Binomial vs. Hypergeometric

Distribution	Sampling Type	Description
Binomial	With replacement (or independent trials)	Each trial is independent, and the probability of success stays constant.
Hypergeometric	Without replacement	Each draw affects the next one — the probability of success changes after each draw.

The hypergeometric distribution approaches the binomial distribution when the population size $N$ is much larger than the sample size $n$.

Formally:

\[ n \ll N \]

or equivalently, when the sampling fraction

\[ \frac{n}{N} \]

is small (say, less than 5%).

In this case, removing a few items hardly changes the probabilities — so sampling without replacement behaves almost like sampling with replacement.

3.11 Discrete Uniform

Story 3.5.1 (Discrete Uniform distribution).

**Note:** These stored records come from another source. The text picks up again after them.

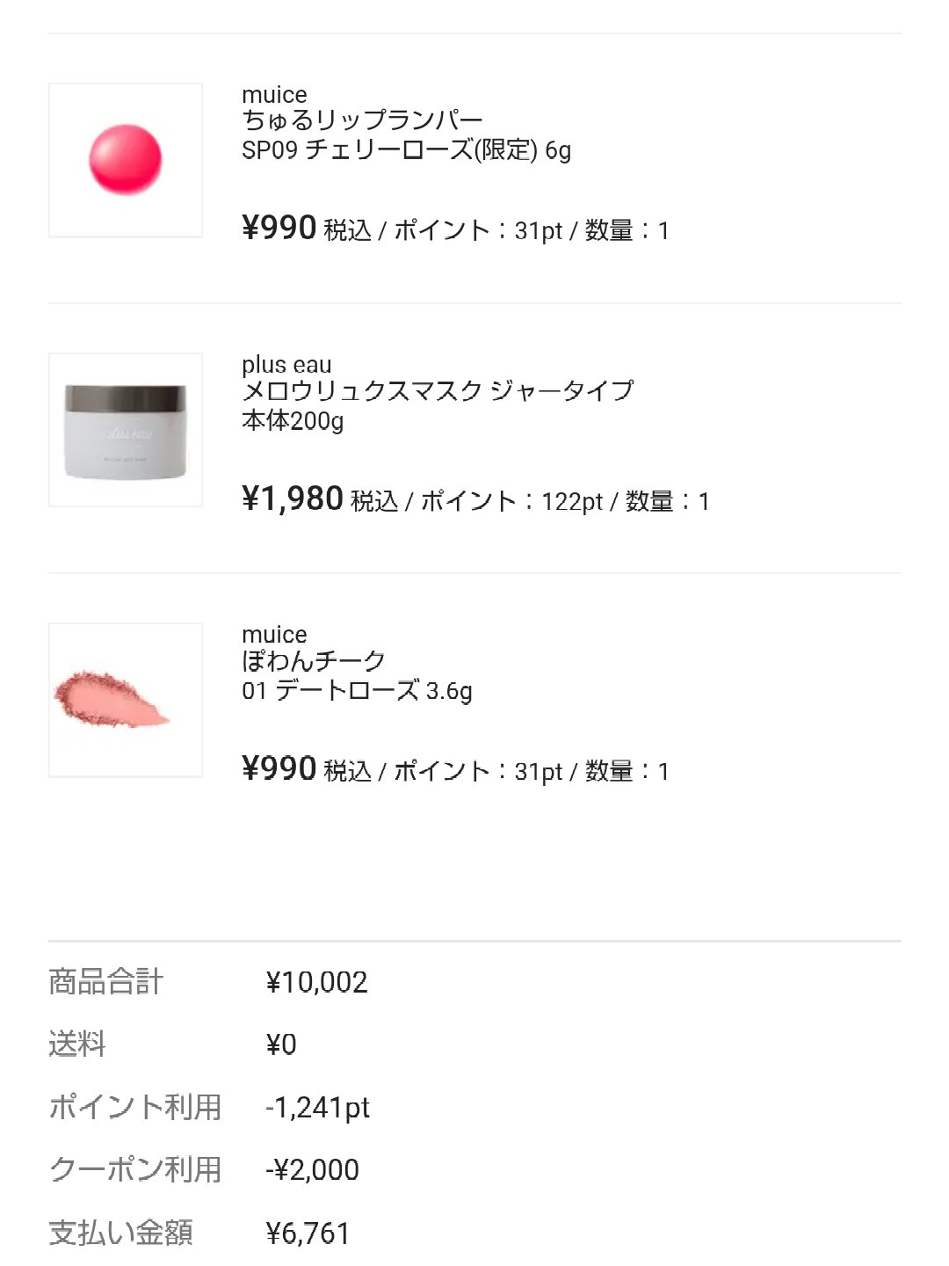Click the plus eau brand name
The width and height of the screenshot is (949, 1266).
[286, 365]
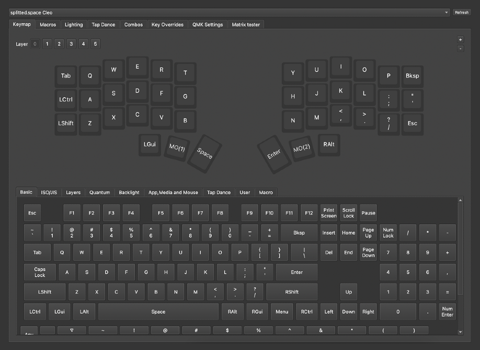Choose the Num Lock keycode from the palette
Screen dimensions: 480x350
(388, 233)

Let $C$ be a finite, nonempty set of numbers. Choose one of these numbers uniformly at random (i.e., all values in $C$ are equally likely). Call the chosen number $X$. Then $X$ is said to have the Discrete Uniform distribution with parameter $C$; we denote this by $X\sim\mbox{DUnif}(C)$.

The PMF of $X\sim\mbox{DUnif(C)}$ is \[ P(X=x)=\frac{1}{|C|} \] for $x\in C$ (and 0 otherwise).

PMF of a uniform distribution stays constant in the whole support.

For $X\sim\mbox{DUnif}(C)$ and any $A\subseteq C$, \[ P(X\in A)=\frac{|A|}{|C|}. \]

Generic example of discrete Uniform distribution:

X	0	1	2
$p_X$	1/3	1/3	1/3

Example 3.5.2 (Random slips of paper).

There are $100$ slips of paper in a hat, each of which has one of the numbers $1, 2,\ldots,100$ written on it, with no number appearing more than once. Five of the slips are drawn, one at a time.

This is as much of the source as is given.